Witam,
potrzebuję Waszej pomocy. Opiszę Wam całą sytuację i przedstawię Skorupkę i jej terra. Bo dla mojej biednej żółwicy, którą ktoś 4 lata temu porzucił na ulicy w centrum Warszawy zbudowałem terrarium... ale...przeprowadzam się i w nowym miejscu nie mam możliwości posiadania żółwia z terrarium. (leżakuje, bo nie śpi w akwarium (100cm). Samica około 28 lat. Zdrowa. Mam jej książeczkę zdowia, w trakcie przeprowadzki zapodziała się gdzieś, ale jak się rozpakuję to na pewno znajdę. Terrarium około 1,5m na 1,5m... nie pamiętam dokładnie (może nawet ze 2m), ale dokładne wymiary mogę podesłać. Terrarium z półeczką... pod nią żółw może się zakopać lub wspiąć na nią. Terra zrobiłem własnoręcznie z grubego osb, w srodku również linoleum, żeby nie zawilgodzić. W środku również duże kamienie i gruba kora, oprócz tego mniejsza. Miałem wielki korzeń martwego bonsai, ale przy przeprowadzce oddałem sąsiadce dla jakiegoś jej gada. Terra na płaskich nóżkach. Z przodu terra przesuwana szybka. Bardzo ładnie to wszystko współgra. Karmiłem zdrowo: mleczem, babką, koniczyną, rukolą, cykorią, bazylią, kwiatkami, no i sklepowymi zielonymi liśćmi, wszystko w zgodzie z stepowcami. itd, etc. Więc zadbana jest.
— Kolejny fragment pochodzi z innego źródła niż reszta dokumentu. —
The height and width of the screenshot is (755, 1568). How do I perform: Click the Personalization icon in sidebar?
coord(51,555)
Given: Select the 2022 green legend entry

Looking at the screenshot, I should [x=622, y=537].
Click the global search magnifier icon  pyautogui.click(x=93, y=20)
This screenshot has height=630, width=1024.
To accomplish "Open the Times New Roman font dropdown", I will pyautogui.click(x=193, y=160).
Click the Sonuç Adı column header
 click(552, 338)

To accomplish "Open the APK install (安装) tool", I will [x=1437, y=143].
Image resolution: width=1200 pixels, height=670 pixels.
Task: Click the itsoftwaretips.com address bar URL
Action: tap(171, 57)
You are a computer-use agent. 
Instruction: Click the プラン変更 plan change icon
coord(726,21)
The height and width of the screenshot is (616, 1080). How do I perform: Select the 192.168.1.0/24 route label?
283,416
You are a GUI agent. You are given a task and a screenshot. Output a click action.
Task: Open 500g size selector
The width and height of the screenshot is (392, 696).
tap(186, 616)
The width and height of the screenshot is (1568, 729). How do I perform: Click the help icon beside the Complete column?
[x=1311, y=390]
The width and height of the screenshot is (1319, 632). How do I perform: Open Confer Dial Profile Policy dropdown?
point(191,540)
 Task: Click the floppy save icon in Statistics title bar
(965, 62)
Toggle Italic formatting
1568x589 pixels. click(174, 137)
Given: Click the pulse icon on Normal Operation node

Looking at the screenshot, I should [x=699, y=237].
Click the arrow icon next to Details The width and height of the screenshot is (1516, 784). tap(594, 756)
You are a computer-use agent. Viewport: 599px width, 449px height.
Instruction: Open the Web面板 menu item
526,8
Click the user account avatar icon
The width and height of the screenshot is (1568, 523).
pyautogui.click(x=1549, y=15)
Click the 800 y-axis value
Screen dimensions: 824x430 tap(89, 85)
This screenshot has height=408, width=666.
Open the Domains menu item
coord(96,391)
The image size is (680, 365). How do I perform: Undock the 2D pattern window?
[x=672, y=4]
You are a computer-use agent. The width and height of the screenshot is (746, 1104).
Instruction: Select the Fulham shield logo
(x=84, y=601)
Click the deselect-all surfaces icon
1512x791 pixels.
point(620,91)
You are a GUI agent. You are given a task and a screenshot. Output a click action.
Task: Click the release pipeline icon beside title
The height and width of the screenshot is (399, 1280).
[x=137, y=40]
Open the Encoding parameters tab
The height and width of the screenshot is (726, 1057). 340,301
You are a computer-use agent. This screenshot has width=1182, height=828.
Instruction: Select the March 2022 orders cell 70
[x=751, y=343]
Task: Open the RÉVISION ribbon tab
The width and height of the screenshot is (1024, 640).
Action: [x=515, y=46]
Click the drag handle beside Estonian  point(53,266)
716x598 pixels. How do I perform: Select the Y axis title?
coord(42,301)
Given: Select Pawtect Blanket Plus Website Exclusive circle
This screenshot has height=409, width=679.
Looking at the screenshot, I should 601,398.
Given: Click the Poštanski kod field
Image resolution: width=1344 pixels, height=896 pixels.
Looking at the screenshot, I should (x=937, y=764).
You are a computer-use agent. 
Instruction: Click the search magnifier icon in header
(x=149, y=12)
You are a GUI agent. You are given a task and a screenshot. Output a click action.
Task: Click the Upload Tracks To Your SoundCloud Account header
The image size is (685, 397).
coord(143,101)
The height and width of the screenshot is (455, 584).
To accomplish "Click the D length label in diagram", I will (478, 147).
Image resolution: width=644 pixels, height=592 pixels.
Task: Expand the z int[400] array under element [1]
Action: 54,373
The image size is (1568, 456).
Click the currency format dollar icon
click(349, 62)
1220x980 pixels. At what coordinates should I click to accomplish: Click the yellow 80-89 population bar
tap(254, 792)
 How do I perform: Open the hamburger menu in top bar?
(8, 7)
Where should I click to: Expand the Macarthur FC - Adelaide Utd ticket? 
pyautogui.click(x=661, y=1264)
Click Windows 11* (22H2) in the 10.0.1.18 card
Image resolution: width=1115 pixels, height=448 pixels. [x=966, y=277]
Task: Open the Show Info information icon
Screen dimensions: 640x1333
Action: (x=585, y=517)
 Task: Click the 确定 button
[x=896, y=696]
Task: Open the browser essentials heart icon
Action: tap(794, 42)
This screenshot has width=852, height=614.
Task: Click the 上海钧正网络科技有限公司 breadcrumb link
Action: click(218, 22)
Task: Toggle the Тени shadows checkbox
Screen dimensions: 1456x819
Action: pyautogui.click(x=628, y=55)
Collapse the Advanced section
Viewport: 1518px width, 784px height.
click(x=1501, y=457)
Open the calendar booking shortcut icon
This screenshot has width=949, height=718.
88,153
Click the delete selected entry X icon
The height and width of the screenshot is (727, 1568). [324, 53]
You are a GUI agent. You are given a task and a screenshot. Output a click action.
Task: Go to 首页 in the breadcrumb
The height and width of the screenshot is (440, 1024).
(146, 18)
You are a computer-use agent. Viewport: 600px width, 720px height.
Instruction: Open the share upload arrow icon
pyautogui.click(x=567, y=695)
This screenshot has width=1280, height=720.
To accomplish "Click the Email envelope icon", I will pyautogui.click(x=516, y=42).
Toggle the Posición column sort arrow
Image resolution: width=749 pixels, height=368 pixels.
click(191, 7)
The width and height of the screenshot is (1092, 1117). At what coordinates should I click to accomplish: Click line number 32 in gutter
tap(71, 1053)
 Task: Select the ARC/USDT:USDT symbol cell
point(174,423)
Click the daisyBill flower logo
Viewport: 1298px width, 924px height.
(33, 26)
Proszę Was o radę i pomoc co mogę zrobić? Nie chcę oddawać/sprzedawać mojej Skorupki jakiemuś młodemu dzieciakowi który nie zna się na żółwiach i chce mieć nową "zabawkę" jak iphona. Z drugiej strony może oddać do zoo? Ale nie wiem jakie tam będzie miała warunki. (ktoś wie jak jest w Warszawskim zoo? jak o żółwie dbają?). Może ktoś z Was (doświadczonych terrarystów) chciałby kupić/przyjąć moją żółwicę. Albo przechować ją kilka lat jak wybuduję może dom i będę miał dla niej caaały ogród . Eh ciężko mi się z nią rozstać...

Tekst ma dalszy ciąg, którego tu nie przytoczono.